» Excerpted passage
....

I close with illustrative verses of God’s love for Israel and a warning for all who harm His people.

Zechariah 1:14 – “…Thus saith the LORD of hosts; I am jealous for Jerusalem and for Zion with a great jealousy.”

Zechariah 2:8 – “…he that toucheth you [Israel] toucheth the apple [pupil] of His eye[meaning the eye of the LORD].

Zechariah 8:2 – “Thus saith the LORD of hosts; I was jealous for Zion with great jealousy, and I was jealous for her with great fury.”

Warning: Mistreat God’s people and take pleasure in their sorrows and you will inevitably suffer the same, for God is a jealous God.

Copyright 2017 – Travis D. Smith

Warning: God is the Final Judge and Justice Will Prevail!

Wednesday, July 12, 2017

Daily reading assignment – Psalm 81-83

We continue in our reading and study of the Book of the Psalms each Wednesday and today our assignment is Psalms 81, 82 and 83.   Of course, these psalms are hymns of praise Israel would sing as they worshipped the LORD in His Temple.

Psalm 81 calls the people together to worship, reminding them of the LORD’s love and providential care for Israel.  The occasion is a Jewish holiday (81:3); however, the exact holiday is not stated.   I believe it might have been the Passover since the psalm makes reference to Israel’s sojourn in Egypt (81:5-6) and the nation’s journey out of Egypt and in the wilderness (81:7-10).

Psalm 82 focuses on the failure of judges  to exercise righteous judgments in the affairs and disputes arising among the people.   The psalmist reminds the judges and others in positions of leadership, God is the final judge (82:1); “How long will ye judge unjustly, and accept the persons of the wicked?” (82:2).

Reminding us nothing has changed concerning the hearts of sinners, the leaders and judges in Israel were apparently accepting bribes and granting favors to the wicked, at the sacrifice of the good and well-being of the “poor, fatherless, and needy” (82:3-4).   The psalmist admonishes the judges; “do justice to the afflicted and needy… rid them out of the hand of the wicked” (82:3b, 4b).

Psalm 82:5 reminds us when the balances of justice are weighed in favor of the wicked, darkness prevails (82:5a) and the principles of truth and righteousness are “out of course” (82:5b).

On a personal note: Though founded upon spiritual principles that are foundationally Biblical, it is my observation America’s judicial system is skewed by unjust politicians, lawyers and judges who too often rule in favor of the wicked.   Sadly, justice is for sale to the highest bidder in some courts and the poor, needy, and middle class suffer injustices.

....

» Provided material
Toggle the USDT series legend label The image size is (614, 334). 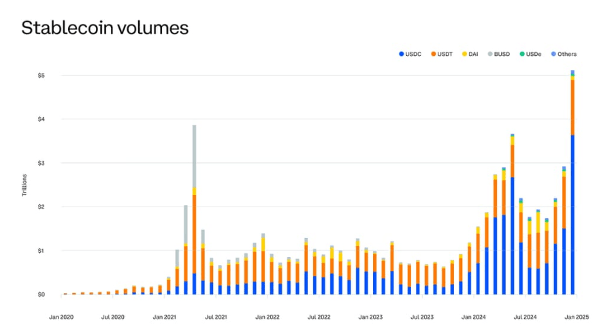(445, 54)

....

» Task list
1 – Decide whether each statement agrees with the Psalms devotional above. Answer yes or no for each and quote the words from the text that settle it.
(a) The writer says the holiday in Psalm 81 is not named.
(b) The writer studies the Psalms each Monday.
(c) According to the writer, Psalm 82:1 reminds judges that God is the final judge.
2 – Please reproduce, word for word, the part of the Psalms devotional that opens with the words containing "Warning: Mistreat God’s" and closes with "and Justice Will Prevail!".

» Answers to the exercises
1 –
(a) Yes: "however, the exact holiday is not stated."
(b) No: "We continue in our reading and study of the Book of the Psalms each Wednesday"
(c) Yes: "The psalmist reminds the judges and others in positions of leadership, God is the final judge (82:1)"

2 –
Warning: Mistreat God’s people and take pleasure in their sorrows and you will inevitably suffer the same, for God is a jealous God.

Copyright 2017 – Travis D. Smith

Warning: God is the Final Judge and Justice Will Prevail!